Background: Cancer patients take medications for coexisting disease and self-medicate with over-the-counter drugs (OTCs). A complete analysis of the use of prescription drugs, OTCs, and supplements during cancer treatment has never been done.
Methods: The study developed and validated a self-administered questionnaire on the use of concomitant medications by patients undergoing treatment with chemotherapy. The questionnaire listed 510 prescription medications, OTCs, and supplements (including vitamins, minerals, and herbs). Fifty-two subjects completed the questionnaire while visiting the infusion clinic to receive chemotherapy. On a subsequent visit the subjects brought their medications to the clinic and a pharmacist reviewed their completed questionnaire.
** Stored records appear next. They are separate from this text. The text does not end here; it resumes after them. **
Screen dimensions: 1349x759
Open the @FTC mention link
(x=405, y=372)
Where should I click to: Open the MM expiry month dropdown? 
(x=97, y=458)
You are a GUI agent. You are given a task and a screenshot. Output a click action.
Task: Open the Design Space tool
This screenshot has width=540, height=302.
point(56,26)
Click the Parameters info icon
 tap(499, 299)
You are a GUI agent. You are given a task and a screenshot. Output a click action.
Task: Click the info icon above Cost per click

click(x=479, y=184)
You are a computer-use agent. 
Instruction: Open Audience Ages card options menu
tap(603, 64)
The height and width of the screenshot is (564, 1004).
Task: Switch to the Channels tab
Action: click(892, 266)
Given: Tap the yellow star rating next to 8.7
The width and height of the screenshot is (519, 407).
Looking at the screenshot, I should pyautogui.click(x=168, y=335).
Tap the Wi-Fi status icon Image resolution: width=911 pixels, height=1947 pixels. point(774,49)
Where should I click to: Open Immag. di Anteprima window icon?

Results: Ninety-six percent of the subjects reported taking prescription medications within 3 days prior to chemotherapy, 71% reported taking OTCs and 69% reported use of supplements. The subjects took an average of 5.5 (range 0-13) prescription drugs, 2.2 (0-20) OTCs, and 1.9 (0-11) supplements. Twenty-one drugs were each taken by at least 10% of the subjects. Acetaminophen was taken by 59.6% of the subjects. One subject reported taking five acetaminophen-containing drugs. The questionnaire's sensitivity was 92.0%, specificity 99.9%.
Conclusion: Within 3 days prior to chemotherapy, subjects took an average of 9.6 concomitant medications, many of which alter drug metabolism and or disposition. In clinical trials, multivariate analysis of all concomitant medications could add to clinically relevant data to identify drug interactions that negate or potentiate the efficacy of cancer treatment regimens. In some instances, apparent resistance of tumors to chemotherapy may be the result of drug interactions.